Reproducible environments

Prerequisite Importance Notes
Experience with the command line Necessary Experience with downloading software via the command line is particularly useful
Version control Helpful Experience using git and GitHub are helpful for the section on Binder

A tutorial on working via the command line can be found here.

Recommended skill level: intermediate-advanced.

Table of contents

Summary

Every computer has its own unique computational environment consisting of its operating system, what software it has installed, what versions of software packages are installed, and other features that we will describe later. If a research project is carried out on one computer and then that project and all its associated files are transferred to a different computer, there is no guarantee the analysis will even be able to run, let alone generate the same results, if the analysis is dependent on any of the considerations listed above.

In order for research to be reproducible, the computational environment that it was conducted in must be captured in such a way that it can be replicated by others. This chapter describes a variety of methods for capturing computational environments and gives guidance on their strengths and weaknesses.

What is a computational environment?

In broad terms, the computational environment is the system where a program is run. This includes features of hardware (e.g. numbers of cores in any CPUs) and features of software (e.g. the operating system, programming languages, supporting packages and other pieces of software that are installed, and their versions and configuration).

Software versions are often defined via semantic versioning. In this system three numbers, e.g 2.12.4 are used to define each version of a piece of software. When a change is made to the software its version is incremented. These three numbers follow the pattern MAJOR.MINOR.PATCH, and are incremented as follows:

  • MAJOR: significant changes
  • MINOR: to add functionality
  • PATCH: for bug fixes

How this will help you/ why this is useful

Let’s go though an example of why computational environments are important. Say I have a very simple Python script:

a = 1
b = 5
print(a/b)

One divided by five is 0.2, and this is what is printed if the script is run using Python 3. However, if a slightly older version of Python; Python 2 is used, the result printed is 0. This is because integer division is applied to integers in Python 2, but (normal) division is applied to all types, including integers, in Python 3.

Therefore this extremely simple script returns different answers depending on the computational environment in which it is run.
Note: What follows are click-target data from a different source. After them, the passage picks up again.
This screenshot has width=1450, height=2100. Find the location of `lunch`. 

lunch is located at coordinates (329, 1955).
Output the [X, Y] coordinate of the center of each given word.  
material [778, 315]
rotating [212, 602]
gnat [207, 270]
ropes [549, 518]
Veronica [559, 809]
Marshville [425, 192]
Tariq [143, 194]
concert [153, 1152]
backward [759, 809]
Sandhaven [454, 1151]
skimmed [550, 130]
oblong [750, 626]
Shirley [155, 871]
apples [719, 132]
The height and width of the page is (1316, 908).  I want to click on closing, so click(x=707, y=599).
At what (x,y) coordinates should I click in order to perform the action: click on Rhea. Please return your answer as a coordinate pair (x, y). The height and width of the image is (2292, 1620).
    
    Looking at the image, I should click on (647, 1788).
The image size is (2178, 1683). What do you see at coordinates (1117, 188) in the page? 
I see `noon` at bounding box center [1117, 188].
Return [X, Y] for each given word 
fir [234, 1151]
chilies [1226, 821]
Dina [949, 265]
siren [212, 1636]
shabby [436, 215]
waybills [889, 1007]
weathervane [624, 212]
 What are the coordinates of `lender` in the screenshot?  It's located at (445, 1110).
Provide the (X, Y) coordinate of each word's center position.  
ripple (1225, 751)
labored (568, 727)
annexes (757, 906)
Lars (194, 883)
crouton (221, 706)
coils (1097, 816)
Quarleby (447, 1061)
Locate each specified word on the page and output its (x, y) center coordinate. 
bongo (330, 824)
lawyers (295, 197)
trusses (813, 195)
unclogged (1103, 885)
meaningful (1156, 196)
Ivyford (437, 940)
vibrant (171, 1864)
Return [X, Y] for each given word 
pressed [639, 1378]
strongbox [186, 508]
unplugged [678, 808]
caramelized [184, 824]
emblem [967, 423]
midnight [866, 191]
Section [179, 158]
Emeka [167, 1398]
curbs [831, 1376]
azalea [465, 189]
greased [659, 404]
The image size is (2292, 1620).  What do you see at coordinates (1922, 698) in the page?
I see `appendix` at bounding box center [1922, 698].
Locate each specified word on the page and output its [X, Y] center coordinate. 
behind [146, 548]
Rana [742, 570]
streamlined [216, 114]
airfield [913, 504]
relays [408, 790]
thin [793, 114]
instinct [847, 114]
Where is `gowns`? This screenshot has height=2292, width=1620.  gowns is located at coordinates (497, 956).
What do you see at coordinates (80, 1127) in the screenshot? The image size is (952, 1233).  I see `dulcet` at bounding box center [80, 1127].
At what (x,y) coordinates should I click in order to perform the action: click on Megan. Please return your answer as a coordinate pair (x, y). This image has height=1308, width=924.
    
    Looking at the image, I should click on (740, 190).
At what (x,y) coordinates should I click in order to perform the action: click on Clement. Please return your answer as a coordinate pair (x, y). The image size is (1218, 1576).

Using the wrong version of Python is easy to do, and demonstrates how a perfectly valid piece of code can give different results depending on its environment. If such issues can impact a simple script like this, imagine how many could appear in a complex analysis procedure which may involve thousands of lines of code and dozens of dependent packages.

It is vital for researchers to understand and capture the computational environments in which they are conducting their work, as it has the potential to impact three parties:

  • The researcher themselves. The researcher’s working environment evolves over time as they update software, install new software, and move to different computers. If the project environment is not captured and the researcher needs to return to that project after months or years (as is common in research), they will be unable to confidently do so as they will have no way of knowing what changes to the environment have occurred and what impact those changes might have on their ability to run the code, and on the results.
  • Collaborators. Much research is now collaborative, and conducting research in multiple different computational environments opens up a minefield of potential bugs. Trying to fix these kinds of issues is often time consuming and frustrating as researchers have to figure out what the differences between computational environments are, and their effects. Worse, some bugs may remain undetected, potentially impacting the results.
  • Science itself. Scholarly research has evolved significantly over the past decade, but the same cannot be said for the methods by which research processes are captured and disseminated. In fact, the primary method for dissemination - the scholarly publication - is largely unchanged since the advent of the scientific journal in the 1660s. This is no longer sufficient to verify, reproduce, and extend scientific results. Despite the increasing recognition of the need to share all aspects of the research process, scholarly publications today are often disconnected from the underlying analysis and, crucially, the computational environment that produced the findings. For research to be reproducible researchers must publish and distribute the entire contained analysis, not just its results. The analysis should be mobile. Mobility of compute is defined as the ability to define, create, and maintain a workflow locally while remaining confident that the workflow can be executed elsewhere. In essence, mobility of compute means being able to contain the entire software stack, from data files up through the library stack, and reliably move it from system to system. Any research that is limited to where it can be deployed is instantly limited in the extent that it can be reproduced.

This chapter will describe how to capture, preserve and share computational environments along with code to ensure research is reproducible.